Na última ANAPIRATA, deliberamos definitivamente pela criação desse cargo, elegendo duas pessoas para ocupar o mesmo. O cargo foi inspirado numa função chamada "Ombudsman/Ombudskvinna", sendo "ombud" uma palavra do sueco para falar de representante, agente, alguém que fala em nome de outras pessoas, advoga por elas ou as representa (e "man" = "homem", "kvinna" = "mulher"). Em 1713, o rei sueco Karl XII estava em exílio e precisava de alguém que atuasse em seu lugar em termos de garantir que as pessoas atuassem no âmbito judiciário o fizessem de acordo com as leis, por exemplo. Criou-se o cargo de "Högste Ombudsmannen", Supremo Ombudsman, que posteriormente se tornou o Chanceler de Justiça, função que envolvia também a observância das leis, e não um poder judiciário. Além disso, o Chanceler poderia fazer coisas como receber reclamações sobre a administração estatal e aconselhar o governo em questões legais.

O conceito de "Ombudsman/Ombudskvinna" trazido para o Partido Pirata aqui no Brasil, no entanto, está mais próximo do que é usado em instituições e empresas do que o usado na política em geral. Nesse último contexto, o cargo ainda remete à observância das leis mas o foco passa ser mais nas pessoas cidadãs e na fiscalização de ações irregulares de governos. Já no contexto empresarial, a atuação da pessoa exercendo esse cargo gira mais em torno da resolução de conflitos e disputas. A ideia é que seja uma pessoa que vá agir de forma neutra e por isso mesmo não pode possuir outras funções no mesmo ambiente organizacional para evitar conflito de interesses.

Mais quais as funções da Gestão de Crises (GC) definidas em nosso estatuto?
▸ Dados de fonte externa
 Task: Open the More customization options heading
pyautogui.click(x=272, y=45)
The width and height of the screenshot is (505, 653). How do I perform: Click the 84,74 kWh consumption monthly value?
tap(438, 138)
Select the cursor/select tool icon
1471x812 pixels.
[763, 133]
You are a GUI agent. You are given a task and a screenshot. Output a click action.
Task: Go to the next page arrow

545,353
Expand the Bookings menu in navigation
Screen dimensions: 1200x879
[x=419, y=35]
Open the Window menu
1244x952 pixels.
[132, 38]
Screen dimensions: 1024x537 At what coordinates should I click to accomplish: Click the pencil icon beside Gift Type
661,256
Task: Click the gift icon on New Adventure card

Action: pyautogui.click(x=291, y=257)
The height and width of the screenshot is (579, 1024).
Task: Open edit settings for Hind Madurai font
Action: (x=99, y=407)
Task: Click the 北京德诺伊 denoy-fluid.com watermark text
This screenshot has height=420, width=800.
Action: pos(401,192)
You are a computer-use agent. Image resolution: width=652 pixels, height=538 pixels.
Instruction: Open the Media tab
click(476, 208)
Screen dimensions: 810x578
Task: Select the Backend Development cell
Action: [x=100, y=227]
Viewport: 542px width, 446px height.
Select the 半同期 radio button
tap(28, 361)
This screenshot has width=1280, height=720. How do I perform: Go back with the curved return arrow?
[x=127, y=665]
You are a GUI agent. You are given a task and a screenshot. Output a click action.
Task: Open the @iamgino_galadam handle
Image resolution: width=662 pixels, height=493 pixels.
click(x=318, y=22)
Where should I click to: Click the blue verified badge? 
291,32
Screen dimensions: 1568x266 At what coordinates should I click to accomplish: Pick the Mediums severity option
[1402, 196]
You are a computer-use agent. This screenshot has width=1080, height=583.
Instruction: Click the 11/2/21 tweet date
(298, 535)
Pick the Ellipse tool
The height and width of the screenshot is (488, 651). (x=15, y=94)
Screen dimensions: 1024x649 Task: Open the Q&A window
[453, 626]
O artigo 51 é o que dá a definição principal do cargo:

I – Instaurar, monitorar e fiscalizar a condução de procedimentos disciplinares, nos termos deste Estatuto;
II – Estipular, cumprir e fazer cumprir os prazos para a abertura e conclusão de procedimentos disciplinares;
III – Instaurar e conduzir procedimentos de mediação e arbitragem de conflitos internos em todas as instâncias e níveis da estrutura partidária, de acordo com princípios e regras legais e estatutárias aplicáveis.
IV – Apresentar, nos meios oficiais de consulta do Partido, relatórios periódicos sobre sua atuação na mediação e gestão de conflitos e sobre o andamento das soluções adotadas;
V – Buscar junto aos Grupos de Trabalho do Partido e outras instâncias consultivas a assessoria técnica que julgar necessária para realizar suas incumbências;
VI – Arbitrar soluções para situações de crise que não envolvam ilícitos, ilegalidades ou violações estatutárias, desde que a mesma não viole princípios estatutários;
VII – Atuar como custos legis em Comissão Julgadora, oferecendo denúncia contra infratores das normas estatutárias e elaborando pareceres detalhados referentes à conduta das pessoas denunciadas.
VIII – Decidir sobre a instauração de novo procedimento a partir da consideração de fatos novos desconhecidos no curso de procedimento disciplinar já transitado em julgado;
IX – Auxiliar a Coordenação Nacional no exercício de sua atribuição deliberativa sobre os casos omissos deste Estatuto.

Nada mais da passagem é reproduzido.